Village in Richardson County, Nebraska, United States

Shubert is a village in Richardson County, Nebraska, United States. The population was 163 at the 2020 census. It is the mailing address of Indian Cave State Park which contains petroglyphs. The park is 6 miles northeast of the center of Shubert and is on the bluffs of the Missouri River.

==History==
Shubert was platted in 1883. The village was named for Henry W. Shubert, a pioneer settler.

==Geography==
According to the United States Census Bureau, the village has a total area of 0.21 sqmi, all land.

==Demographics==

Historical population
| Census | Pop. | Note | %± |
| 1900 | 303 |  | — |
| 1910 | 311 |  | 2.6% |
| 1920 | 397 |  | 27.7% |
| 1930 | 387 |  | −2.5% |
| 1940 | 404 |  | 4.4% |
| 1950 | 295 |  | −27.0% |
| 1960 | 231 |  | −21.7% |
| 1970 | 240 |  | 3.9% |
| 1980 | 267 |  | 11.3% |
| 1990 | 237 |  | −11.2% |
| 2000 | 252 |  | 6.3% |
| 2010 | 150 |  | −40.5% |
| 2020 | 163 |  | 8.7% |
| 2021 (est.) | 161 | Decrease | −1.2% |
U.S. Decennial Census

===2010 census===
As of the census of 2010, there were 150 people, 73 households, and 48 families residing in the village. The population density was 714.3 PD/sqmi. There were 103 housing units at an average density of 490.5 /sqmi. The racial makeup of the village was 96.7% White, 0.7% from other races, and 2.7% from two or more races. Hispanic or Latino of any race were 2.7% of the population.
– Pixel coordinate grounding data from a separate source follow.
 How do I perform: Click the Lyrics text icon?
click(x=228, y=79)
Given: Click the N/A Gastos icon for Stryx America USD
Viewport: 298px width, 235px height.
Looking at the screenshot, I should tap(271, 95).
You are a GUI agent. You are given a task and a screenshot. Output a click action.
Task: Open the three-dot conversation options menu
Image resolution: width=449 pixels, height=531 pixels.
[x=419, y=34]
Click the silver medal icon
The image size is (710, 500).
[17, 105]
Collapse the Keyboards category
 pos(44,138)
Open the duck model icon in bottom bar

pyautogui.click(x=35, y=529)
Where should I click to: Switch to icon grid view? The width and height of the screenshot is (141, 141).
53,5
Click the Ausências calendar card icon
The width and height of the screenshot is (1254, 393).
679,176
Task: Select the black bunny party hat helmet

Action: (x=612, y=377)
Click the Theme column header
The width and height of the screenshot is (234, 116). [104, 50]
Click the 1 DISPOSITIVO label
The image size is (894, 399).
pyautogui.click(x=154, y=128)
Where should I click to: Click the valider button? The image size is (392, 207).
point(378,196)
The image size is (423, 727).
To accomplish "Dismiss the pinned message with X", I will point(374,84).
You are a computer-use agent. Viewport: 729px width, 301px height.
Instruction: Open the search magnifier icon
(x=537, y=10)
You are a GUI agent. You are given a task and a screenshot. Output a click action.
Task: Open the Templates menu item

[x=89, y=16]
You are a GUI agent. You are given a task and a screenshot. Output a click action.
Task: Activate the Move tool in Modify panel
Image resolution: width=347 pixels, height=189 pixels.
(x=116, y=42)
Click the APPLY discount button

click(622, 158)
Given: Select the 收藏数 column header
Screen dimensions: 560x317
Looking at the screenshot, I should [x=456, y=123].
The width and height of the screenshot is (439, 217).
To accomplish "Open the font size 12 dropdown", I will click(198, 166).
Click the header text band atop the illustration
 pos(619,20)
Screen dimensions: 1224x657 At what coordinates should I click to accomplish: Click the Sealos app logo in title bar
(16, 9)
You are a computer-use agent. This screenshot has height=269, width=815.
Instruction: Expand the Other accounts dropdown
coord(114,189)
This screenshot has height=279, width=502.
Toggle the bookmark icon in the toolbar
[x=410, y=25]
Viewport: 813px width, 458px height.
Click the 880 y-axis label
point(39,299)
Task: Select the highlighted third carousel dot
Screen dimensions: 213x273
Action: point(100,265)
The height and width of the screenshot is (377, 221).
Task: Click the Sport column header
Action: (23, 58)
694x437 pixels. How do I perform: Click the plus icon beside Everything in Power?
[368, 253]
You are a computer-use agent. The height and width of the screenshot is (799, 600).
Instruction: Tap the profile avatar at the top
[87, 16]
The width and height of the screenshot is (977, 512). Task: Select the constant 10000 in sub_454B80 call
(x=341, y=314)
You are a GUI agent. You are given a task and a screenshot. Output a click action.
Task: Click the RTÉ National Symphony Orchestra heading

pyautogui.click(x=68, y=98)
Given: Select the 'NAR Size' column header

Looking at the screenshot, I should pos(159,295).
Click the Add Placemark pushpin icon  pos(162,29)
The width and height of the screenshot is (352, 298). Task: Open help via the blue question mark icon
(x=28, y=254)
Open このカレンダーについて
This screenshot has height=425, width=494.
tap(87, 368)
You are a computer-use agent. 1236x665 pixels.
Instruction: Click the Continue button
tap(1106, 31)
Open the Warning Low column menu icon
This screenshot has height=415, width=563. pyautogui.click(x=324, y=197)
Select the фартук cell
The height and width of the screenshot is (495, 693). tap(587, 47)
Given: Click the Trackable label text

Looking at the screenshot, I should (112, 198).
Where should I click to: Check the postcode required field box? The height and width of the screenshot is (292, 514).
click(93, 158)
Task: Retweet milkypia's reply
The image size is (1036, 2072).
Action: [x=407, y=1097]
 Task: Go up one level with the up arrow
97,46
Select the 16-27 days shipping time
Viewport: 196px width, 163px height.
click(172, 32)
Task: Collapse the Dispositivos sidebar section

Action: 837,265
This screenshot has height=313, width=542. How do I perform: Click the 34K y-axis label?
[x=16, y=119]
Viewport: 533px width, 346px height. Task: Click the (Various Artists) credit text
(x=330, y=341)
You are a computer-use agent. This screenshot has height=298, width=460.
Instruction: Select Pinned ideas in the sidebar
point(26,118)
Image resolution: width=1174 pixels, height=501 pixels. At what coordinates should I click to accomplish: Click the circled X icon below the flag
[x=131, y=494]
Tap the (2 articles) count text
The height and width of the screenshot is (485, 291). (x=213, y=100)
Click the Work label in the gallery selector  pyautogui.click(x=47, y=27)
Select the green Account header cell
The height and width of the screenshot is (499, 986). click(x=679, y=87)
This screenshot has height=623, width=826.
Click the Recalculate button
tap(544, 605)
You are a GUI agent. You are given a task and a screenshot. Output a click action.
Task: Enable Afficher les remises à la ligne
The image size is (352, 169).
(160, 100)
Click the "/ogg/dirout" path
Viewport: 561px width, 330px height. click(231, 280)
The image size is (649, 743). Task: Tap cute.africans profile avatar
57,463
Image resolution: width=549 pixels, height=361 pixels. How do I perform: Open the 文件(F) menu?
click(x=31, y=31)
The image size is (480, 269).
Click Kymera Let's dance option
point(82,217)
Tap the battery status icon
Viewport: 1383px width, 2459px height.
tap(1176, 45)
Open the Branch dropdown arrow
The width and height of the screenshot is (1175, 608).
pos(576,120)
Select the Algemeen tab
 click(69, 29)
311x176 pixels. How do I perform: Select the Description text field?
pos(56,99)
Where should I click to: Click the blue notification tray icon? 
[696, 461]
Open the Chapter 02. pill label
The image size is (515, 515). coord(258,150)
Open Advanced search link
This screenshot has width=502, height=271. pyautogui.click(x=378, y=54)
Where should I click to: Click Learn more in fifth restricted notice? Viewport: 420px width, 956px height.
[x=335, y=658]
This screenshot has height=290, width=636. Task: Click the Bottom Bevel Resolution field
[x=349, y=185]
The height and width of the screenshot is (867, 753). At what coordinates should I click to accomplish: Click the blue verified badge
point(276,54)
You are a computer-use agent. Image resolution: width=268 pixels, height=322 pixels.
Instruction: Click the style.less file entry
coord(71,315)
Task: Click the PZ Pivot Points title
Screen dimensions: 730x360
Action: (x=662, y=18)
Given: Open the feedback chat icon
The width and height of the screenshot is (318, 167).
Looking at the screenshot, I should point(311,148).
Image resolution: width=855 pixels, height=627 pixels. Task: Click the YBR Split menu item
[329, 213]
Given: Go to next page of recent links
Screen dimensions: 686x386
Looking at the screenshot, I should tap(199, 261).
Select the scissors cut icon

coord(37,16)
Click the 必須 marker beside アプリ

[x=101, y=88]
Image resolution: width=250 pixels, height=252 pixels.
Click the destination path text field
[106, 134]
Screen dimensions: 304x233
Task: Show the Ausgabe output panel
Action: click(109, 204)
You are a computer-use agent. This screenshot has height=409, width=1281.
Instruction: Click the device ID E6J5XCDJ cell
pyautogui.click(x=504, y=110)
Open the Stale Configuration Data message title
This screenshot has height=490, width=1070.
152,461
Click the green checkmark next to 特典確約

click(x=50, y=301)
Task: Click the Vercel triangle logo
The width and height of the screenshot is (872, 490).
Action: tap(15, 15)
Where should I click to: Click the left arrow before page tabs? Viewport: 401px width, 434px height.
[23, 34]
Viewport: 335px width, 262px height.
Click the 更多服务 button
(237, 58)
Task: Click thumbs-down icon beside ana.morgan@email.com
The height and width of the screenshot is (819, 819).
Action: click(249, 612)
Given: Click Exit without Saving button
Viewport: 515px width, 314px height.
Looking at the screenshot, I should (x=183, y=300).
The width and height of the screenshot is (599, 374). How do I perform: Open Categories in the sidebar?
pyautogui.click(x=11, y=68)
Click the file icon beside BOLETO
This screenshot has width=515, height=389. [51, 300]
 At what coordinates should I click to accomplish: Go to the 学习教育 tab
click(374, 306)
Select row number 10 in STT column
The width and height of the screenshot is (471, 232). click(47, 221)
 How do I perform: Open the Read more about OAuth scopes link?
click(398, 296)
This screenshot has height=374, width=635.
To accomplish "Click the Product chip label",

There were 73 households, of which 19.2% had children under the age of 18 living with them, 52.1% were married couples living together, 9.6% had a female householder with no husband present, 4.1% had a male householder with no wife present, and 34.2% were non-families. 30.1% of all households were made up of individuals, and 15.1% had someone living alone who was 65 years of age or older. The average household size was 2.05 and the average family size was 2.52.

The median age in the village was 48.3 years. 18% of residents were under the age of 18; 7.3% were between the ages of 18 and 24; 19.4% were from 25 to 44; 36% were from 45 to 64; and 19.3% were 65 years of age or older. The gender makeup of the village was 50.7% male and 49.3% female.

===2000 census===
As of the census of 2000, there were 252 people, 100 households, and 64 families residing in the village. The population density was 1,204.9 PD/sqmi. There were 110 housing units at an average density of 525.9 /sqmi. The racial makeup of the village was 97.22% White, 1.19% Native American, 0.79% from other races, and 0.79% from two or more races. Hispanic or Latino of any race were 2.78% of the population.

There were 100 households, out of which 37.0% had children under the age of 18 living with them, 49.0% were married couples living together, 9.0% had a female householder with no husband present, and 36.0% were non-families. 31.0% of all households were made up of individuals, and 13.0% had someone living alone who was 65 years of age or older. The average household size was 2.52 and the average family size was 3.20.

In the village, the population was spread out, with 31.7% under the age of 18, 7.5% from 18 to 24, 29.4% from 25 to 44, 18.7% from 45 to 64, and 12.7% who were 65 years of age or older. The median age was 36 years. For every 100 females, there were 93.8 males. For every 100 females age 18 and over, there were 95.5 males.

As of 2000 the median income for a household in the village was $25,417, and the median income for a family was $35,625. Males had a median income of $25,455 versus $20,625 for females. The per capita income for the village was $11,505. About 7.2% of families and 14.9% of the population were below the poverty line, including 17.5% of those under the age of eighteen and 10.8% of those 65 or over.

==Education==
Its school district is Humboldt Table Rock Steinauer Public Schools.

Shubert was previously in Southeast Nebraska Consolidated Schools. On January 1, 2009, it merged into the Humboldt Table Rock Steinauer School District.